For all of us, we need powerful reminders that apathy and indifference are not options for Christians and all men and women of goodwill. In the homily of his inaugural Mass, Pope Francis called us to respond to God as Joseph did, to be a protector of all creation. “Whenever human beings fail to live up to this responsibility, whenever we fail to care for our brothers and sisters, the way is opened to destruction and hearts are hardened.”

During holy week this year, the University of New South Wales’ student newspaper published an article by student journalist Ammy Singh. The headline read “Church Fucks Women” and the front page depicted a crucifix upside being inserted into a part of the female anatomy. The paper was taking aim at ‘Zoe’s Law’ named after an unborn child killed in a motor accident by a driver high on drugs. Zoe’s mother was also badly injured. The law would enable manslaughter charges to be brought against the driver in these circumstances.

The headline and outrageous graphic was something you might expect from an anonymous online troll. But this was the self professed “Voice of the Students” at one of Australia’s largest and most prestigious publicly funded Universities.
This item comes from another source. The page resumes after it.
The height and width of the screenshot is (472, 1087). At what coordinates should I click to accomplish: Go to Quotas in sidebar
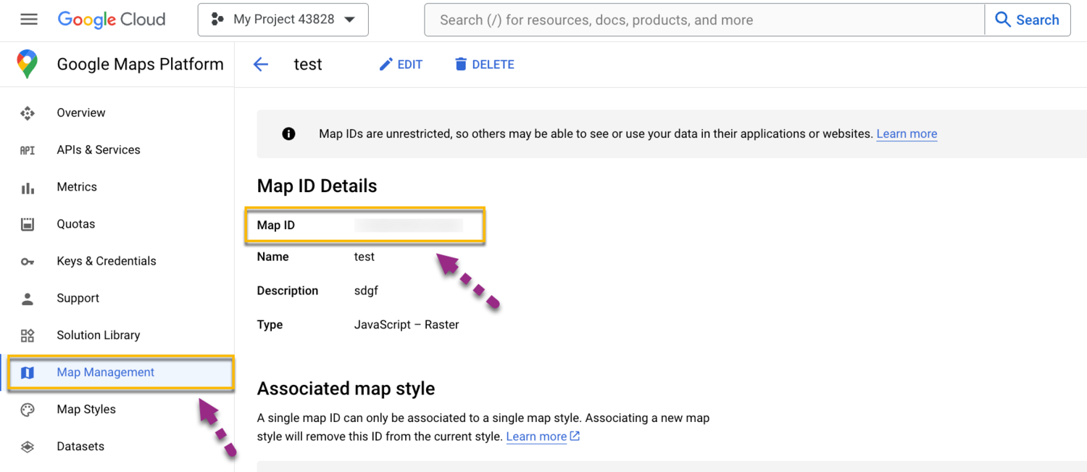pos(76,224)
At first, I was shocked and outraged at this image and headline. What would inspire a journalist or an editor to publish something so grotesque and offensive?

The Truth is that the paper is in line with those who would prefer Christian Churches to stay out of the public debate. Many would like to redefine a faith as purely personal and private and restricted to weekly worship.

Christianity is engaged in some of the most pivotal debates in society. The recognition that all human life is inherently valued is not accepted by some and the vitriolic tone of the UNSW Student newspaper is just one of many examples of this. The recognition of the inherent dignity of human life is not conditional on polls or political winds. Catholics believe it is not earned and that entitlement to dignity is unequivocal and worthy of robust protection.

Those who do not accept this truth encourage us down a darker path. Oxford University’s Richard Dawkins recently tweeted “With respect to those meanings of “human” that are relevant to the morality of abortion, any fetus is less human than an adult pig”. Dawkins and those who support his populist anti-religious movement reject with great ardour our understanding of human dignity. The size of his audiences and the success of his publishing in Australia imply that Dawkins is not alone.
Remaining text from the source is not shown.